***** 提供された文章 *****
生物多様性保全活動促進法「地域連携保全活動の促進に関する基本方針(案)」への意見(パブコメ)

 

公益財団法人 日本自然保護協会 
大野正人 高川晋一

 

意見1:生物多様性の保全の担い手である市民・NPOから発意・提案によって作成される保全活動計画を最大限活かすために、地方自治体の主体的な協力が不可欠であり国の支援策をより明確にするとともに、国家戦略等の評価指標としても位置づけること。  
(該当箇所:P7、第2章2国の役割と施策)
COP10決議「愛知目標」、生物多様性国家戦略や地域戦略などで示される保全目標が地域ごとで実現されていくにはNPO・市民の主体的な役割がかかせない。地域のNPOの発意・提案によってできる地域連携保全活動計画(以下、保全活動計画)が行政計画として位置づけられることの意味は大きく、戦略目標の達成へ貢献することが期待される。一方で、この仕組みは、市町村自治体の理解と主体的な協力が得られなければ成り立たず、継続的な予算確保はもちろんのこと、各主体へのインセンティブを確保し、維持していくことこそが国の役割である。地域戦略の策定とともに地域保全活動が促進されることが、自治体の活力や魅力につながることを積極的に示していかなければならない。また、個々の保全活動計画の数や進捗を生物多様性国家戦略や地域戦略、生物多様性条約国別報告書等における評価指標として取り込み、成果や課題を公にしていくべきである。

 

意見2:土地所有や税制措置など保全活動の現場にかかわる現状課題に対して、国の役割として政策的対応を明記すること。  
(該当箇所:P7、国の役割と施策)
里地里山など各地の現場での保全活動が行きづまる現状課題として、①市街化区域での土地相続税が高額なため土地を売らざるをえない、②土地の所有者が不明なために保全活動の実施ができない、③生物多様性保全型の農林漁業の営みに対し、直接支払い制度・税制優遇制度がない、などがあげられる。これら保全活動の根本的な課題に関わる政策的対応を、国の果たす役割として明記すべきである。
*****
与えられた課題:
提供された文章の意見2で、里地里山などの保全活動が行きづまる現状課題として挙げられているものを、すべて書き出してください。
***** 表示された情報 *****
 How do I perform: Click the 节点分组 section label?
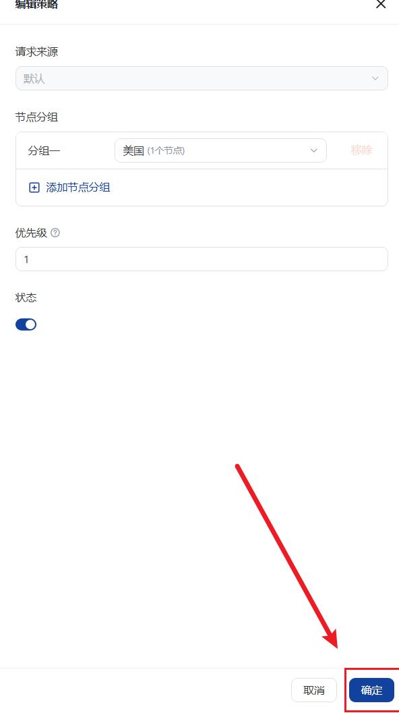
*****
最終結果:
- 市街化区域での土地相続税が高額なため、土地を売らざるをえない
- 土地の所有者が不明なため、保全活動を実施できない
- 生物多様性保全型の農林漁業の営みに対して、直接支払い制度や税制優遇制度がない